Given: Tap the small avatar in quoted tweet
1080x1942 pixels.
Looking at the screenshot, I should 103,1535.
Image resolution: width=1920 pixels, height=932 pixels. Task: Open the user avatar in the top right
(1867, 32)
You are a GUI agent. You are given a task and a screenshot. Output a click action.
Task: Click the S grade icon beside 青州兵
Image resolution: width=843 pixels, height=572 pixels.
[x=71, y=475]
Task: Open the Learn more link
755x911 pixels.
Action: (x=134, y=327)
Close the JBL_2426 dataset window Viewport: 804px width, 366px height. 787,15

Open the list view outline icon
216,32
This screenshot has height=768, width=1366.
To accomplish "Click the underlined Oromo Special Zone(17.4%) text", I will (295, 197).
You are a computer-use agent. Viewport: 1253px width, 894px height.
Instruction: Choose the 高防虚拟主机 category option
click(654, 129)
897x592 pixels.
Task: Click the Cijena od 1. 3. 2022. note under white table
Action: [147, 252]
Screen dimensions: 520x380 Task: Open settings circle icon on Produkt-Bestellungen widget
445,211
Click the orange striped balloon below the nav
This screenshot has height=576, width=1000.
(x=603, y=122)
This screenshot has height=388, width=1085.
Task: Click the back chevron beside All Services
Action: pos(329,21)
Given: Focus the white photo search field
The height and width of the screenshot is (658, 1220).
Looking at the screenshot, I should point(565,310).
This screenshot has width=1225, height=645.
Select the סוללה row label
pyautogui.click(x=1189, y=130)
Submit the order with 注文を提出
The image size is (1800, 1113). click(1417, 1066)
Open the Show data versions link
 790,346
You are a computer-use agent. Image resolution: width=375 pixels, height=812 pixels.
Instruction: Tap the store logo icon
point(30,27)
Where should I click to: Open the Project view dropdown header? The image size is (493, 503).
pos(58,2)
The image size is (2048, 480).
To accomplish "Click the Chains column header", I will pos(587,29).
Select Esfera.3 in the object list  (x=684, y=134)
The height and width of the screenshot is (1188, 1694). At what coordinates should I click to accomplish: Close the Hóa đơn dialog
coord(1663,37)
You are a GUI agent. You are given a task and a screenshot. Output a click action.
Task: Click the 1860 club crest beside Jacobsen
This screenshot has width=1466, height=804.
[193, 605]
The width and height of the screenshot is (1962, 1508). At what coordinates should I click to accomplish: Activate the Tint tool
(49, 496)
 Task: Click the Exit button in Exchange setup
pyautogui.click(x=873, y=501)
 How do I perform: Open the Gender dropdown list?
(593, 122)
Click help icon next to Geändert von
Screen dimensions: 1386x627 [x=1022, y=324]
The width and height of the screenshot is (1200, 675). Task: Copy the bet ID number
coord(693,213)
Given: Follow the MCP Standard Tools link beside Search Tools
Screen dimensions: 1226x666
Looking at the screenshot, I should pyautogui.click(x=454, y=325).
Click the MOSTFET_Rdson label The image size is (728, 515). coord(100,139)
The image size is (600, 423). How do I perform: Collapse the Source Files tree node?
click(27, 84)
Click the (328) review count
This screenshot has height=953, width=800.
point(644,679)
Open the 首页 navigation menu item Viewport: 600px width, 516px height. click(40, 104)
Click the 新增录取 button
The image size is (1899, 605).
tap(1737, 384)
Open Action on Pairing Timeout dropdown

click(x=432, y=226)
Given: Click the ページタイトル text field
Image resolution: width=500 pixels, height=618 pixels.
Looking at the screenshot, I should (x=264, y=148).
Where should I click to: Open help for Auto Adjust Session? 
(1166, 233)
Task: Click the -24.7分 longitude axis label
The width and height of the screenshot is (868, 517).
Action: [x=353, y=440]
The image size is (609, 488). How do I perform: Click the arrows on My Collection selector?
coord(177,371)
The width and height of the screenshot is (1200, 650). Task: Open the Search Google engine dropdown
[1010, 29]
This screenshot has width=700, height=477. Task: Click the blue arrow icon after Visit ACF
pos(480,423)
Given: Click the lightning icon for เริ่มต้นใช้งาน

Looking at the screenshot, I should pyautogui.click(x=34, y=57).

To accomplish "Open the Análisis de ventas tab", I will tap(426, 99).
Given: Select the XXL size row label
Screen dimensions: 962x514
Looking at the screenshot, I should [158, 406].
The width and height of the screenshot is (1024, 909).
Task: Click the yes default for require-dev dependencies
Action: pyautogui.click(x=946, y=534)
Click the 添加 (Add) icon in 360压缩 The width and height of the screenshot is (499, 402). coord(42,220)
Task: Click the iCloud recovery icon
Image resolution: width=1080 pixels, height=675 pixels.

========

• **WORK INSTRUCTIONS**: Check each line above for the string "will" and copy those that have it.

• **OUTPUT FOR THIS EXERCISE**:
To accomplish "Click the underlined Oromo Special Zone(17.4%) text", I will (295, 197).
To accomplish "Click the Chains column header", I will pos(587,29).
To accomplish "Open the Análisis de ventas tab", I will tap(426, 99).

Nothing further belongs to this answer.